Measurement is the systematic process of assigning numbers to represent quantities of a property or attribute. Examples include the use of millimeters as a measure of length, lumens as a measure of visible light, and standardized test scores as a measure of achievement. The first two of these examples, length and visible light, differ from the third in that they involve physical properties that are directly observable. Achievement, on the other hand, is an example of a psychological attribute that can only be observed indirectly, and that is thus more difficult to conceptualize and operationalize. In the context of education, impactful decisions are often informed by the measurement of underlying psychological attributes. To effectively represent these attributes, educational measurement must be supported by theory, carried out with appropriate statistical modeling, and evaluated according to established standards.

The field of educational measurement has evolved through research and practice over the past century or so, with contributions from the fields of psychology and statistics. Applications include intelligence testing, licensure and certification examinations, and classroom assessments of student learning. Early applications of educational measurement relied on frameworks that fit within what is called classical test theory, which presents observed test scores as consisting of two uncorrelated components, one systematic and the other randomly varying. With developments in methodology and improvements in computing power, current measurement frameworks tend to be based on item response theory, which considers test scores in terms of interactions between test items and test takers. The chosen measurement theory typically lends itself to a specific statistical model and conceptualization of reliability, as well as procedures for scoring, scaling, and evaluating results. Classical test theory traditionally supplies simpler estimates of reliability and measurement error that are fixed across a measurement scale, as well as item and person statistics that are dependent on a test administration. Item response theory allows for the estimation of more complex item and person statistics that are, in theory, independent of a test administration, as well as reliability estimates that can vary over the score scale.

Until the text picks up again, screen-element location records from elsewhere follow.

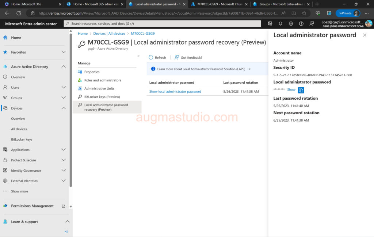The width and height of the screenshot is (374, 237).
Task: Select Roles and administrators menu item
Action: (103, 80)
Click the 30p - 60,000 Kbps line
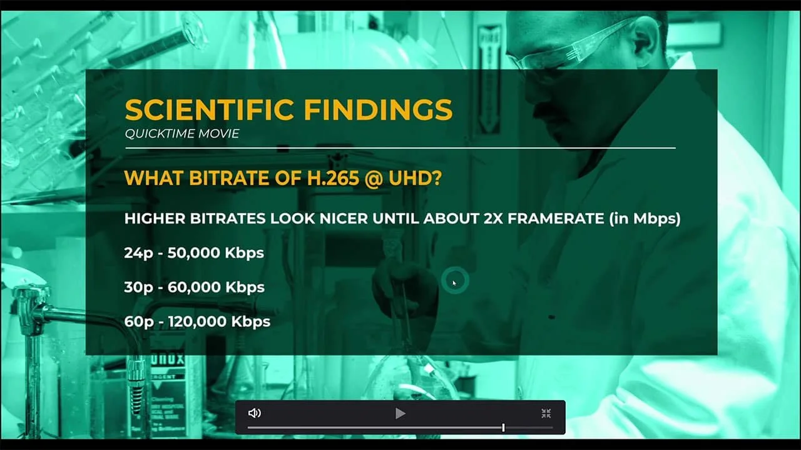Image resolution: width=801 pixels, height=450 pixels. pos(194,287)
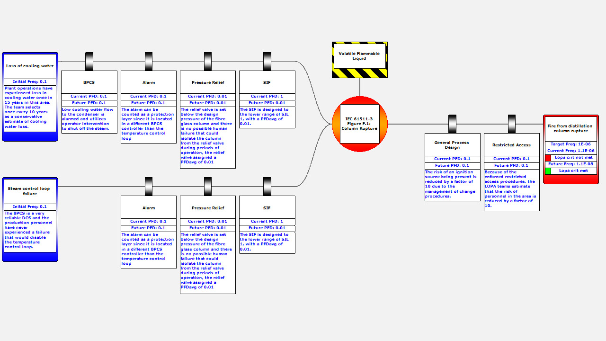The height and width of the screenshot is (341, 606).
Task: Select the Steam control loop failure threat title
Action: click(x=30, y=191)
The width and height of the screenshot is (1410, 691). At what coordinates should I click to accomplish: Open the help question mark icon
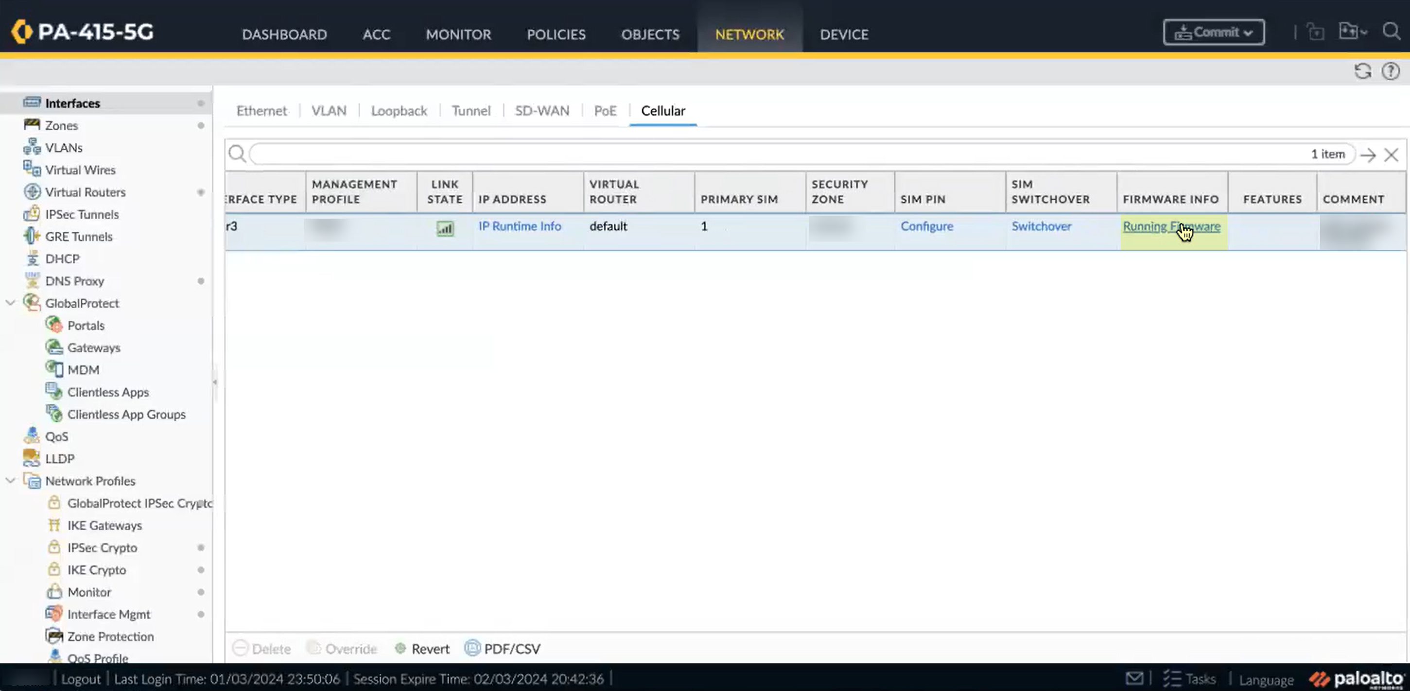[1390, 71]
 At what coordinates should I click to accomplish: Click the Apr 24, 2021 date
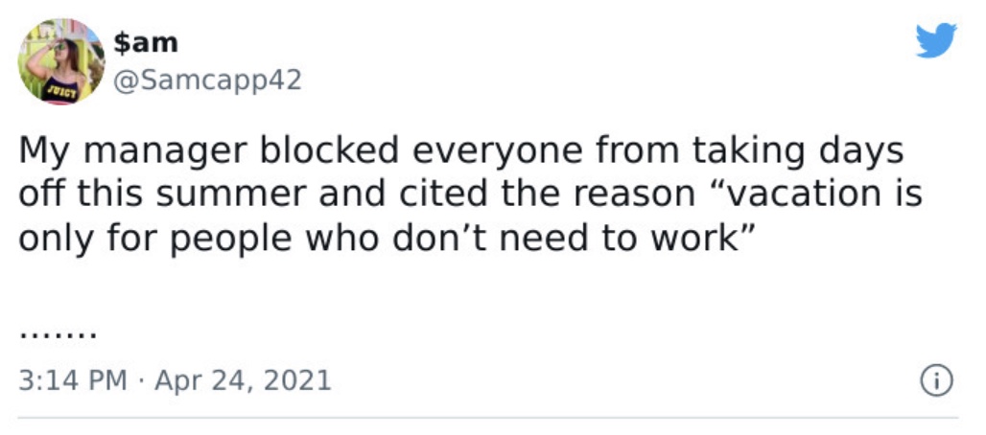point(243,380)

When measurement results are used to inform educational decision-making, validity evidence must be collected to document the appropriateness of the information provided. Interpretations and uses of measurement results gain validity as research and practice, typically led by test developers, confirm their appropriateness. Common sources of validity evidence include expert review of testing materials and procedures, correlations with other measures, and dimensionality analysis, in addition to demonstration of having followed professional standards for test development and administration.